Interested in forming a leadership community in your church? Start by holding a monthly leadership meeting to work toward a shared vision, and intentional skill development, as you huddle ministry leaders together. The best approach is to invite all volunteers – leaders and laborers – to attend. You can also invite people who are considering volunteering. This ministry of leadership community not only facilitates ongoing communication and leadership of the church, but also builds trust, transparency, and volunteer recruitment.
Here is a suggested schedule for the monthly leadership meeting:
First, consider holding the meeting on a Sunday evening, and begin with a community meal during the first hour. The meal can be a potluck or you can have it catered. Either way, the meal is a time of fellowship and connection.
After the meal, enter into around 30 minutes of worship, where you are teaching songs to the core group or leadership group. This is a great way for them to support congregational singing on a Sunday morning or whenever you have worship gatherings.
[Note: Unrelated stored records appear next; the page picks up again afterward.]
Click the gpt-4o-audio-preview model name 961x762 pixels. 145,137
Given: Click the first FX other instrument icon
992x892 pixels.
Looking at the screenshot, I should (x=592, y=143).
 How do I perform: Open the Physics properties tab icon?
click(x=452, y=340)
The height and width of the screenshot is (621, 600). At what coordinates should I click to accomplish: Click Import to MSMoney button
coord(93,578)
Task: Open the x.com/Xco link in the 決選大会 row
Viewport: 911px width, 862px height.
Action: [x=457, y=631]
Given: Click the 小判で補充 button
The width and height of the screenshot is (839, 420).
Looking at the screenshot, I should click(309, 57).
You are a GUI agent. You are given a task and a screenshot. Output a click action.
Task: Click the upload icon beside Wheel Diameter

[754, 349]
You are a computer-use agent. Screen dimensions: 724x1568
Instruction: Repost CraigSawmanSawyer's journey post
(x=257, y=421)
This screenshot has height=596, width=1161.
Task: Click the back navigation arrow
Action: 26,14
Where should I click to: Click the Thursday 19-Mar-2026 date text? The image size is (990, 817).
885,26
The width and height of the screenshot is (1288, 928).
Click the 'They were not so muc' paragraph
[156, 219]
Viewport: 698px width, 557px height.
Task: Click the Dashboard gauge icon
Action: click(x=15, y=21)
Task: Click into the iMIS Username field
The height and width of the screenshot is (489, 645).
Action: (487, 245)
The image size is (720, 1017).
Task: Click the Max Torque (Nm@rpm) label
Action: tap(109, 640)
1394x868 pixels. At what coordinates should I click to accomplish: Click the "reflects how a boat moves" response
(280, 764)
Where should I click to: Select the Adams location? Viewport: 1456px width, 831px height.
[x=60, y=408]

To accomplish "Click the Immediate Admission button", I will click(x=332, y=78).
About 30 minutes later, the pastor can do some vision casting. Remember that vision leaks, and it leaks about every 30 days. The monthly meeting is a great opportunity to cast vision, especially to leaders and your volunteers.
Afterwards, break up each of the groups into ministry huddles. For example, have all the children’s workers meet together in one group, then the hospitality team in another group, then the worship team, the prayer team, and so forth. All the different aspects of your ministry will have a huddling time where everyone can give their ministry reports to one another. Patrick Lencioni once said that one of the signs of a miserable job is anonymity and a feeling of irrelevance. If people don’t give their ministry report to someone, they will give their ministry report to everyone in the form of complaints or gossip. So this is a great place for them to give their ministry reports in a sort of informal yet official way. It is also a great way to solve problems and work on communication about things that are going on in the daily life of your church.
Following that, gather everyone together again and provide them with basic skills training. For example, you could train people on how to have grace and truth conversations, or how to more effectively teach, or how to invite friends and neighbors over to your place for hospitality, or how to be more hospitable at church, etc..
There was one community that did a lesson on how to encourage one another and left behind little encouragement notes that were shared later with one another throughout the month. This can be a beautiful skill building exercise for any congregation.
The benefits of this approach go beyond having committees and boards within the church. This meeting can become the place of dialogue, vision, encouragement and reporting. Thus, I would challenge you to think about holding a leadership meeting every month in order to invest in your leaders. It is important to continue the mission of developing leaders to start and strengthen churches.